最大数に達する前にUP状態に戻った場合は、カウントもリセットされます。
親子関係設定
例えば何百台も接続しているルーターが故障した場合、接続されている全てのホストが監視不能となり、何百もの通知がトリガーされることになります。これを防ぐために、ホスト同士に親子関係を設定することができます。
例えば1つのネットワーク機器Aに10台のWindows端末が接続されており、その11台すべてを監視中だとします。
この場合、10台のWindows端末のホストプロパティを編集し、ネットワーク機器Aを「親ホスト」として定義します。すると、親ホストがDOWNになると子ホストはすぐに到達不能なホストとしてフラグが立てられます。親となっているネットワーク機器A自体の状態のみが通知され、子ホストの通知を抑制することができます。
セットアップ>”ホスト”>ホスト の管理画面より新規追加、または既存ホストのプロパティを修正し、「親」という項目にチェックを入れ親ホストとなる機器を選択してください。
各ホストには複数の親ホストも設定可能です。以上で設定は完了です。
親子関係を設定しておくと、モニター>”概要”>親子トポロジー より親子関係設定に基づいて作成されたネットワークトポロジーマップを確認することができます。
フラッピング状態の調整
ホスト/サービスが短時間で頻繁に状態が変わり監視対象が安定していない状態にある場合、通知が過剰に出てしまうことを防ぐために、Checkmkでは「フラッピング状態」とみなします。フラッピング状態であると判定されると、図5のようなアイコンがマークされ、連続した状態の変更に対しての通知が発生しなくなります。
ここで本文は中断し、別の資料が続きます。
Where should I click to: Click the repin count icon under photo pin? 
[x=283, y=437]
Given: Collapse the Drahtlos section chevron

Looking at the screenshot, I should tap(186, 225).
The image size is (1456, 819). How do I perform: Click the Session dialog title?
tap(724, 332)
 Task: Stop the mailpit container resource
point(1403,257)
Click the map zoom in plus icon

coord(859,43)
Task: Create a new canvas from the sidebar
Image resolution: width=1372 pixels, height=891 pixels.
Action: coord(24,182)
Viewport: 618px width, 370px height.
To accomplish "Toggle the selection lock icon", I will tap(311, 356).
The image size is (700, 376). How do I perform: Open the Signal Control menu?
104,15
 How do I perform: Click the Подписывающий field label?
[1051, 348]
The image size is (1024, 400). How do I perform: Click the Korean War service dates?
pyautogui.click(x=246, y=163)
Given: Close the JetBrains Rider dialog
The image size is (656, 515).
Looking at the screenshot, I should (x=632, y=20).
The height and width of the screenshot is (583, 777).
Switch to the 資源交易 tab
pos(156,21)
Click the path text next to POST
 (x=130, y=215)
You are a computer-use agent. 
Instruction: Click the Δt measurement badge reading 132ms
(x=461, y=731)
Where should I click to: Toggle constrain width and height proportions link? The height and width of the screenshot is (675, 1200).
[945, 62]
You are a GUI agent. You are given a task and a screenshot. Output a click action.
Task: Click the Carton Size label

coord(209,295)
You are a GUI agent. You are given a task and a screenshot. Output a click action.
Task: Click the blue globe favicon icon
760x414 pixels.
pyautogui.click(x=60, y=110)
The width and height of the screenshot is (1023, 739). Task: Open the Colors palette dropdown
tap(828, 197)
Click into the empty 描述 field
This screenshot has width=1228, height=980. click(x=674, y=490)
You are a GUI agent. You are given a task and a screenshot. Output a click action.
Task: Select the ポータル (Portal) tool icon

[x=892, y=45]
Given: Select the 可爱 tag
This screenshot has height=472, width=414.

また、一定の基準を満たすとフラッピング状態から解除されます。対象がフラッピング状態に入るときと解除されたときには通知が発生(再開)します。これはCheckmkが内部で持つ、「flappiness値」というものの増減により判定されます。
このflappinessの値の閾値はデフォルトで設定済で、セットアップ>”一般”>グローバル設定>▼モニタリングコア>フラップ検出の調整 から調整することもできます。
flappinessの値は、状態変化のたびに1ずつカウントアップし、このルールで設定した上限・下限値によりフラッピング状態であるか判定されます。
高い閾値:5
⇒状態変化を頻繁に繰り返し、flappiness値が高い閾値(デフォルト5)を超えるとフラッピング状態となりアイコンが表示され、通知が抑制される
減衰:10%/分
⇒1分間変化が無ければ、減衰の割合(デフォルト10%)でflappiness値が減少する
低い閾値:3
⇒時間経過と共に減少していき、flappiness値が低い閾値(デフォルト3)を下回るとアイコンが非表示となり、通常通り通知が再開する
という流れになります。
(※図6画面の項目記載順と上記説明の記載順は異なりますのでご注意ください。)
設定は以上です。
おまとめ通知
一定時間の間隔経過や、件数などで通知をまとめてメール本文に記載する一括通知機能「Notification Bulking」のルールです。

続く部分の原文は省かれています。